PAGE EXCERPT:
While workers' compensation insurance can help employers provide their employees these benefits, the sad fact is that many employers -- in a misguided attempt to improve their bottom line -- do not pay for this insurance. As a result, thousands of injured workers and their families are left reeling from the financial impact that their injuries might give them.
There are many reasons why some employers do not buy workers' compensation insurance for their employees. Sometimes companies that are struggling in this economy can't afford the insurance premiums. Other times, they forget to file for the premiums after the premium expires. However, unfortunately one of the most common reasons why there is a lack of insurance is because companies want to lower their overhead in order to be more competitive, so they end up putting their employees at risk.
This gamble can have perilous consequences. In one of the most dangerous fields of work, construction, often companies will risk not carrying workers' compensation insurance. In this industry, accidents can be altogether too common and many times injured workers and their families are unsure of their next steps when there is no financial benefit available to them.
By law, Illinois employers are required to pay workers' compensation costs when circumstances warrant payment, regardless of whether they have an insurance policy. Though many companies choose not to grant the payments, they risk the possibility of criminal penalties or paying heavy fines, in addition to the compensation owed to injured workers. For this reason, it is recommended that all employers make sure that they make a sincere effort to take care of their employees. In doing so, they might help an injured worker and their family, while avoiding serious penalties for breaking the law.

GIVEN MATERIAL:
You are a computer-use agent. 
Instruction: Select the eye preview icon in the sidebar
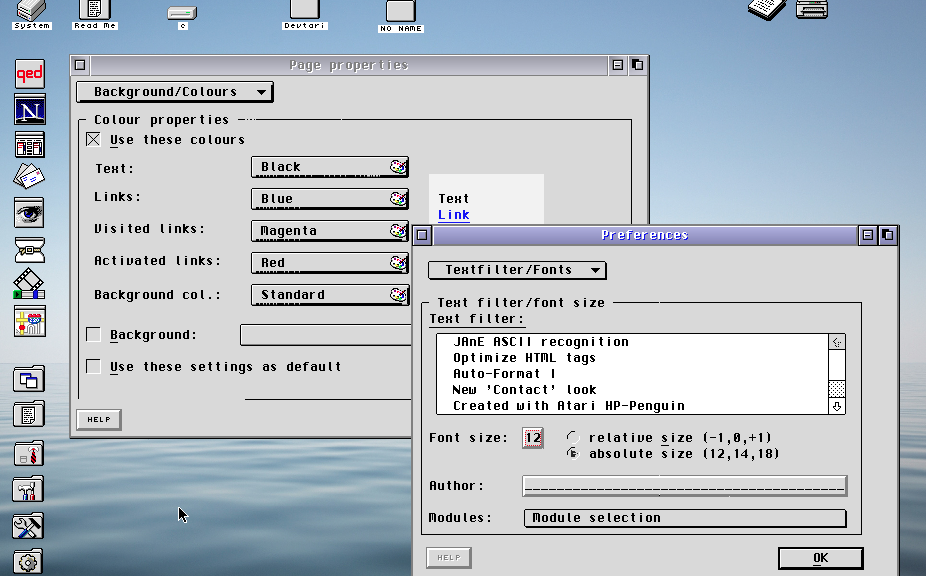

WRITTEN REQUEST:
In the workers' compensation passage, repeat word for word the stretch from "While workers' compensation" through "employees at risk.". The material has no connection to the passage on workers' compensation.

EXERCISE OUTPUT:
While workers' compensation insurance can help employers provide their employees these benefits, the sad fact is that many employers -- in a misguided attempt to improve their bottom line -- do not pay for this insurance. As a result, thousands of injured workers and their families are left reeling from the financial impact that their injuries might give them.
There are many reasons why some employers do not buy workers' compensation insurance for their employees. Sometimes companies that are struggling in this economy can't afford the insurance premiums. Other times, they forget to file for the premiums after the premium expires. However, unfortunately one of the most common reasons why there is a lack of insurance is because companies want to lower their overhead in order to be more competitive, so they end up putting their employees at risk.